A prisão da base naval que os Estados Unidos mantêm ilegalmente na Baía de Guantánamo, em território cubano, revela não só a hipocrisia moral da democracia estadunidense, mas também da União Europeia e da OTAN (Organização do Tratado do Atlântico Norte).

Em 11 de janeiro de 2002, apenas quatro meses após o início da invasão do Afeganistão promovida pelo triunvirato Bush-Blair-Aznar, os Estados Unidos transportaram o primeiro contingente de presos em um avião de carga militar daquele país asiático para a Baía de Guantánamo. Todos os detentos estavam acorrentados e encapuzados.

Nenhum dos aliados europeus objetaram quando os Estados Unidos decidiram, unilateralmente, transferir esses prisioneiros para um território sem lei, no qual não foram aplicadas as normas federais dos estadunidenses, e tampouco houve um reconhecimento dos capturados como prisioneiros de guerra, conforme o estabelecido pela Convenção de Genebra e pelo Direito Internacional Humanitário.

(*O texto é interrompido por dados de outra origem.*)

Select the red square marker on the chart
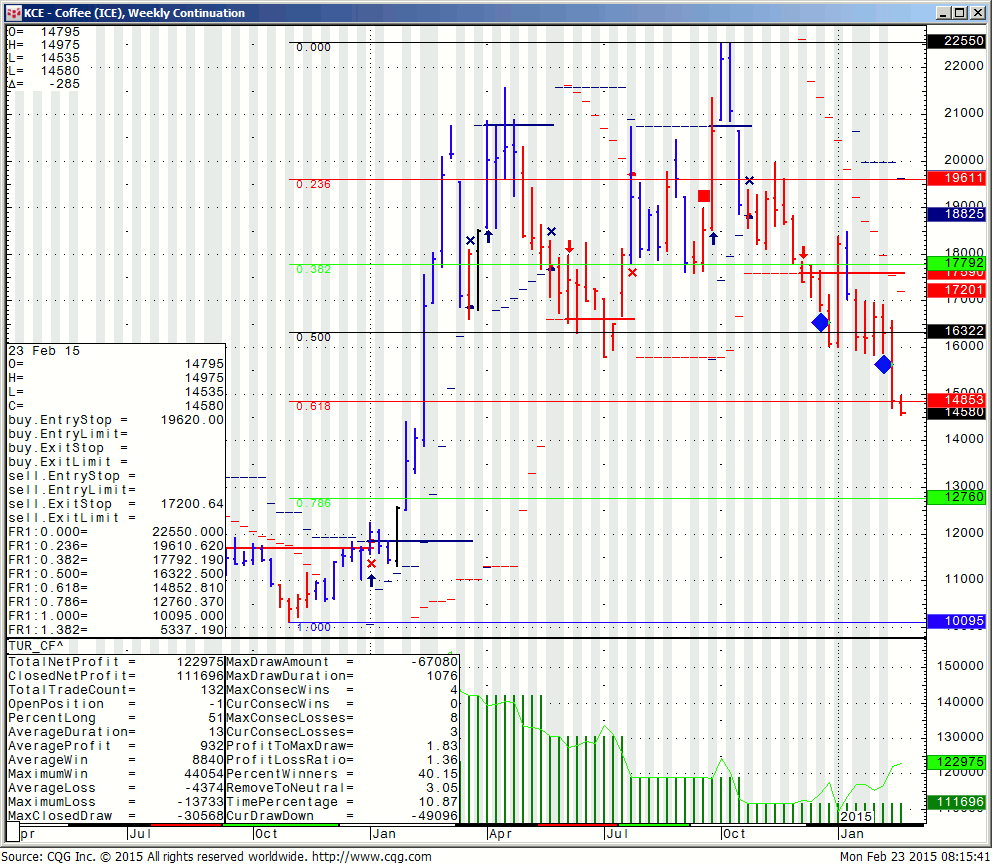Viewport: 992px width, 864px height. (704, 196)
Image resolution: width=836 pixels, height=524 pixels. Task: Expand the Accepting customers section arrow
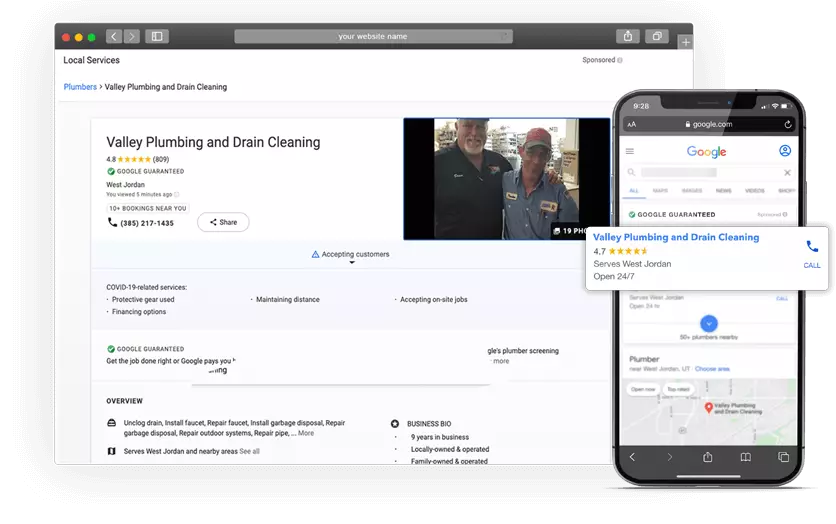[x=351, y=263]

De fato, aquele primeiro grupo de 23 prisioneiros que chegou a Guantánamo fez uma escala na Espanha, em meio a uma viagem de mais de vinte horas, para que o Pentágono pudesse exibi-los com orgulho, em seus macacões laranja, acorrentados e ajoelhados ao sol pleno do Caribe, em frente às suas celas, com grades ao ar livre.

O voo RCH7502 das Forças Armadas dos Estados Unidos partiu da base de Kandahar, no Afeganistão, em 10 de janeiro, e chegou à Base Aérea de Morón de la Frontera às 2h (GMT) do dia 11. Os prisioneiros foram transferidos para um avião C-141, com o qual chegaram a Guantánamo às 18h50 (GMT).

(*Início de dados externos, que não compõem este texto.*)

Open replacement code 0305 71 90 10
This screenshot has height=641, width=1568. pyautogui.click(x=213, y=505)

Seria apenas a primeira escala do género em solo espanhol. Em seguida, houve outros voos semelhantes, com escalas em diferentes países da União Europeia, em aviões camuflados que transportam os prisioneiros clandestinamente, não só para Guantánamo, mas também para prisões secretas na Europa e em muitos outros países, para serem interrogados e torturados.

Esses eventos ocorreram há não muitos anos atrás. Ninguém pagou politicamente ou criminalmente por esses abusos nos Estados Unidos. Tampouco houve castigo na Espanha ou no resto da Europa, pela cumplicidade de anos, sem a qual os Estados Unidos não poderiam ter cometido essas violações aos direitos humanos.